After two decades of charting this dungeon with no exits and cataloguing its weird and eerie hauntings, Fisher began dreaming up our great escape: a return to the communitarian utopias dreamt up in the 60s and 70s, in search of new visions and ‘the convergence of class consciousness, socialist-feminist consciousness-raising and psychedelic consciousness, the fusion of new social movements with a communist project, an unprecedented aestheticization of everyday life.’ Molloy offers up his Detroit as the once and future site of this unbowed and unvanquished future.

‘It is perhaps Detroit that best encapsulates the rise and fall of the hopes of modernity,’ he writes. ‘In Detroit we see the social and psychic costs of having been at the core of the Fordist post-war project, as well as the ruinous edge of neoliberal globalization. Simultaneously, it is here we see the ways in which wider continuities of resilience, community and aesthetics have stayed true to a certain form of countercultural desire, sowing among the ruins the seeds of emergent post-capitalist futures.’

Here as elsewhere (‘dead zones of abandoned neighbourhoods, derelict warehouses, vast abandoned factories and overgrown fields, all bearing the traces of their former inhabitants’), Molloy’s figurative language demonstrates how so much hauntological writing risks the very aestheticisation of ruin that it professes to abhor. What’s missing is a sense of the lived-in and living spaces where all this took place, of voices raised not just in song. Where are the local critics, historians, and characters? For all the I-was-there-ism, Molloy often seems at an odd remove from the city that so enraptures him, so narrowly does he cleave to Fisher’s frame of reference.

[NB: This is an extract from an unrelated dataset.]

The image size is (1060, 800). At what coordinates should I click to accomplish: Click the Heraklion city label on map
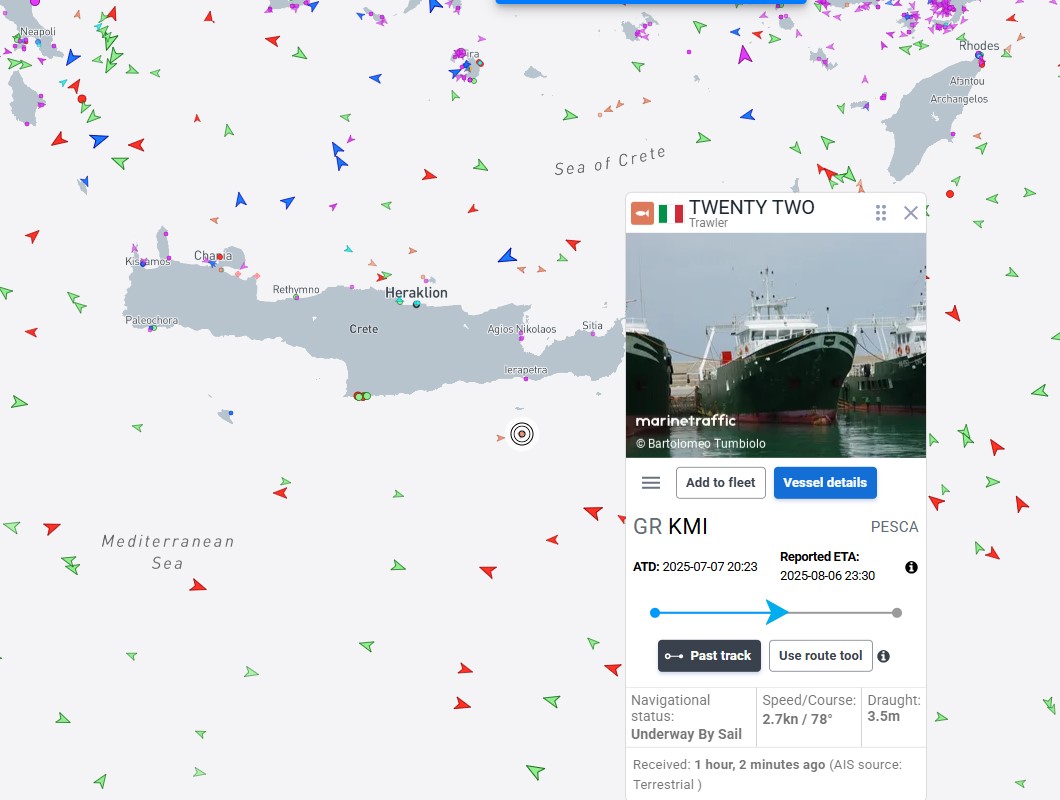(x=416, y=293)
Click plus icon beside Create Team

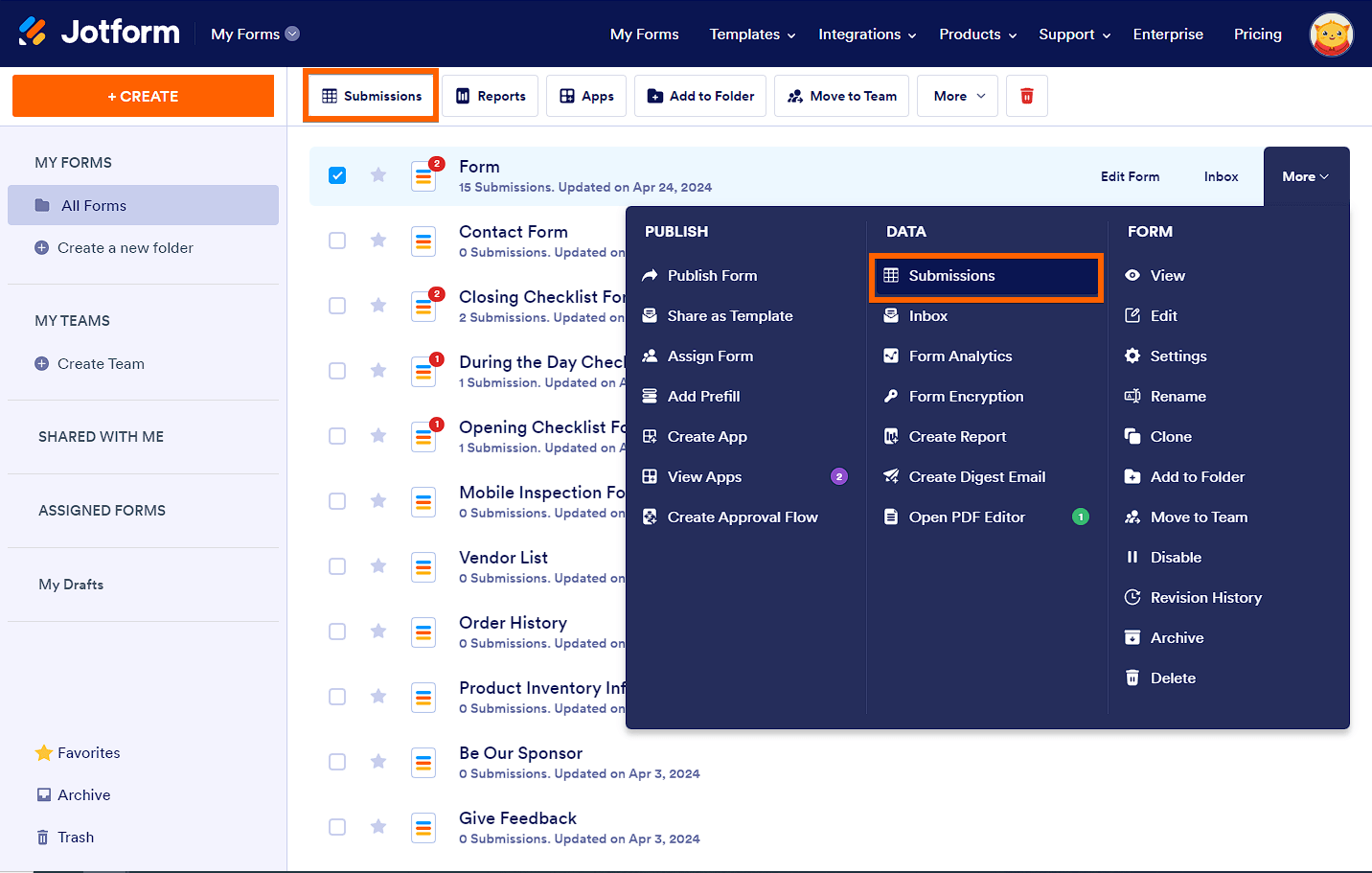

If Fisher left Acid Communism undefined, then Molloy doesn’t exactly finish the job; the psychedelic ethos remains vague as both aesthetic and political programme. Other than being coterminous in Detroit space-time, it’s unclear what his line-up of artists has in common. Sure, George Clinton might get a kick out of Danny Brown, but most Detroit rap would probably dismay Lamont Dozier and the Holland Brothers. And how do the sonic and even political cul-de-sacs of garage rock and hardcore punk sit alongside the city’s continuum of Black sonic experimentation? If these movements spurred each other on, wasn’t it through energies that were combative and nihilating rather than a blissed-out communitarianism? Perhaps the point is that all spontaneous human creativity should be treasured and nurtured, in which case Acid Communism is nothing new or particularly persuasive. This plea can be heard in thinkers from William Morris to Guy Debord.

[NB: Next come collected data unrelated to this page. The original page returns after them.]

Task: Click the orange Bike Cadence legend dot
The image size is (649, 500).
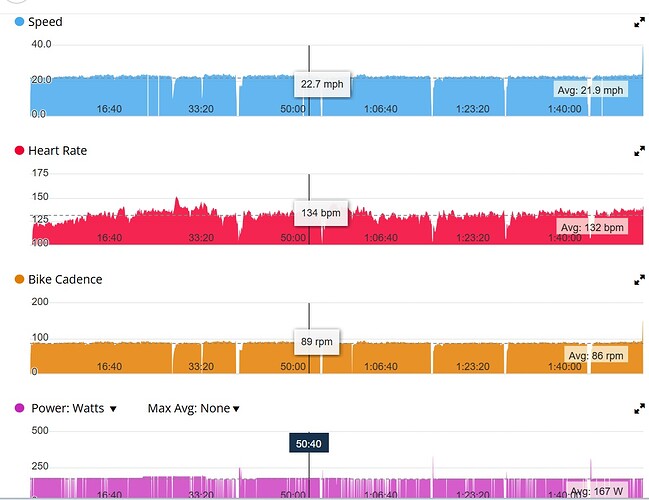Action: (x=19, y=280)
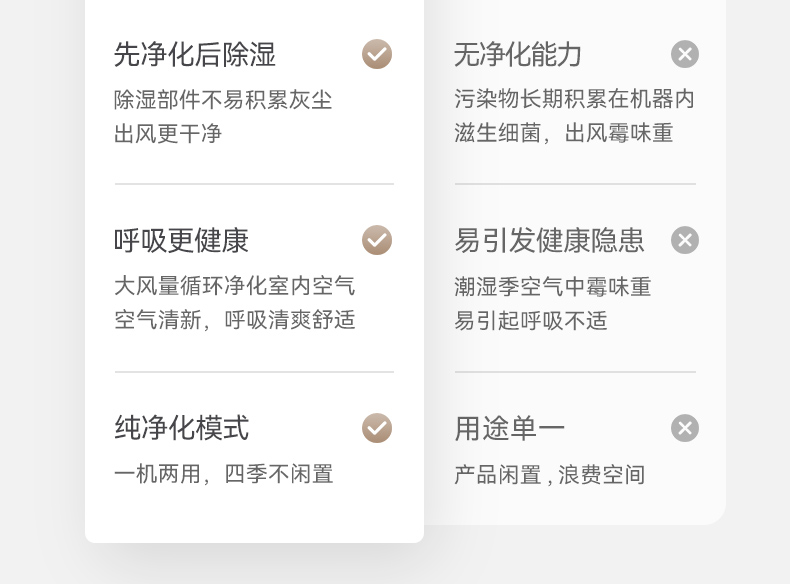The width and height of the screenshot is (790, 584).
Task: Click the text 出风更干净
Action: 168,134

The great and suppressed pathos of this book is an open question: will Detroit always be a great music town? Expressing this reservation goes beyond simply failing to share Molloy’s localist enthusiasm for ‘the city’s current efflorescence of new musical forms.’ Nor is it a matter of simple restlessness during some of the journey’s detours and stopovers. It’s that this is a story of modernity, which promises everything but permanence. Would anyone argue that London (average monthly rent: £2,500) is still the music city it was 20 years ago, never mind 50? Molloy’s parade of musical discontinuity might add up to some sort of canon, but it’s also a time-lapse of capital’s ceaseless churn. He’s entranced by this spectacle, and doesn’t entertain the possibility that Detroit’s musical prodigality is the productive diversity of late capitalism itself.

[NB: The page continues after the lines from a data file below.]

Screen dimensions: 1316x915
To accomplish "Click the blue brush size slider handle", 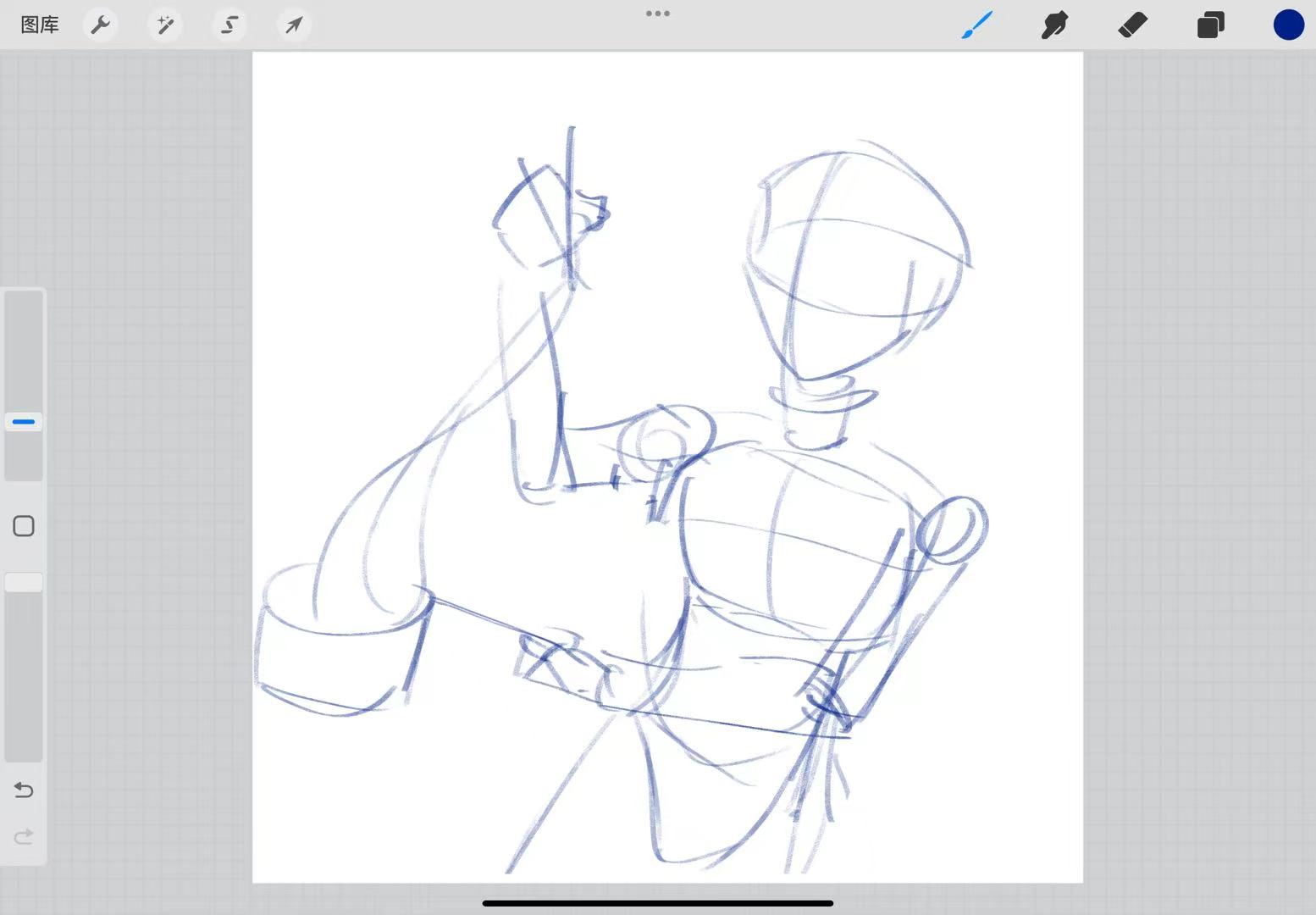I will 24,421.
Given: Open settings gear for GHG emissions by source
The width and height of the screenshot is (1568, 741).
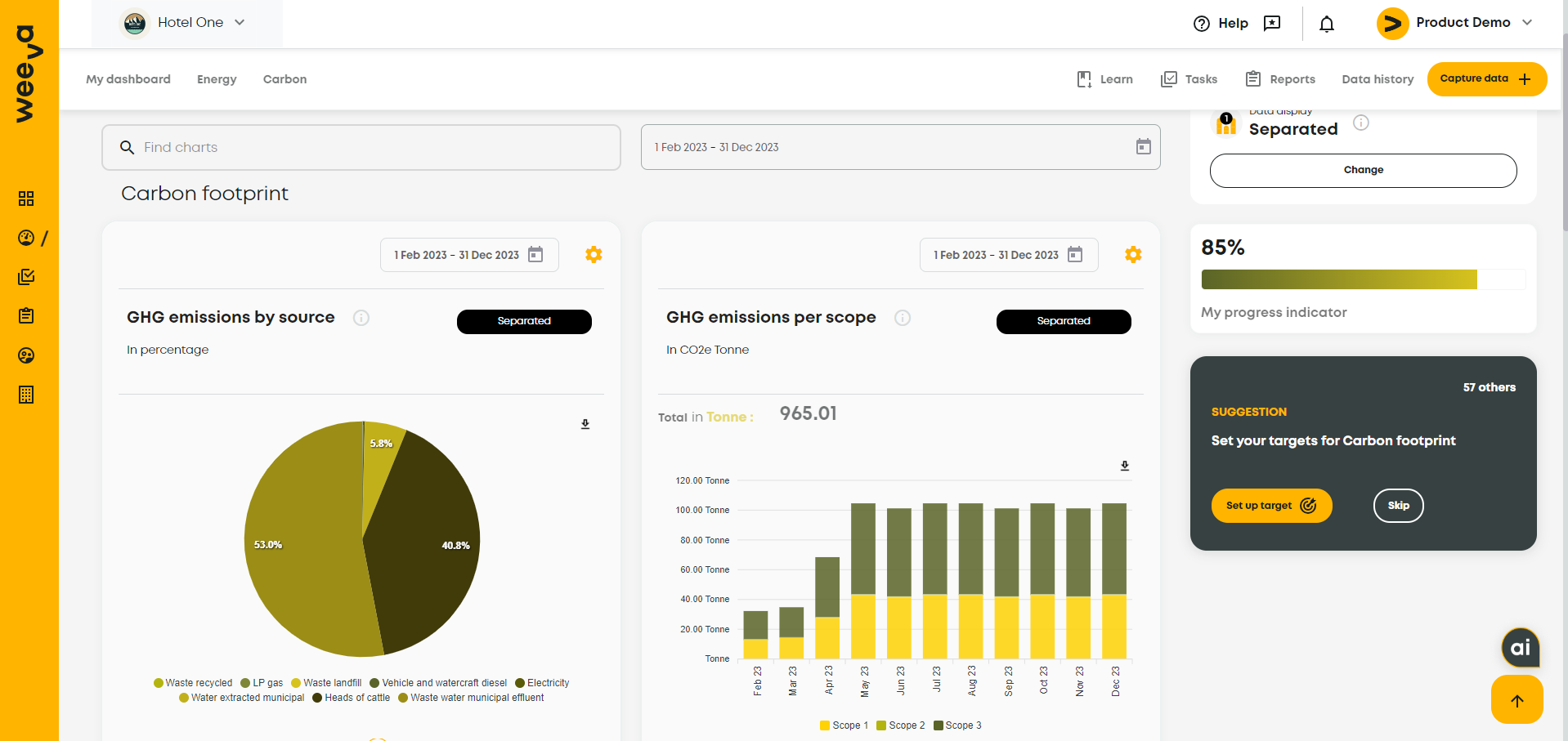Looking at the screenshot, I should pyautogui.click(x=594, y=255).
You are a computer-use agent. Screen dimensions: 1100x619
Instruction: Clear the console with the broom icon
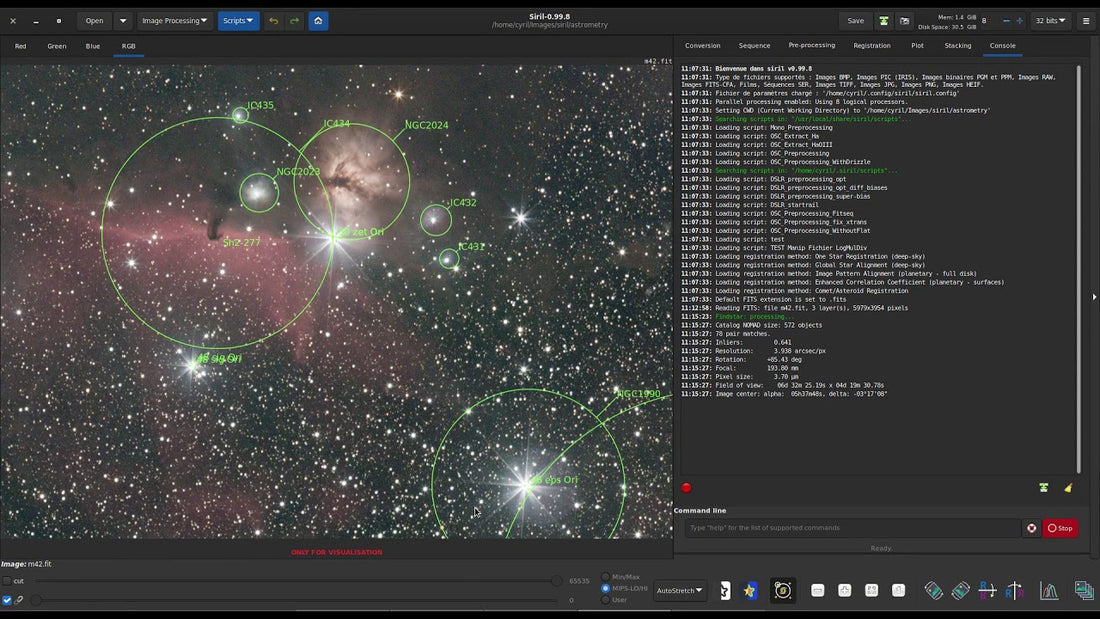coord(1066,488)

Capitalism might endure because of, and not despite, all these brave new sounds because that’s what it does, offering us the endless spectacle of its own disavowal. Punk, Techno, and Hip Hop no longer freak anyone out but are cornerstones of the official soundtrack of western culture, spreading interpassivity rather than revolutionary praxis. Reading Molloy, one appreciates how many musical roads lead to Detroit, but it is unclear whether any offer a way out of our current dead ends.

Alexis Forss is a writer based in London.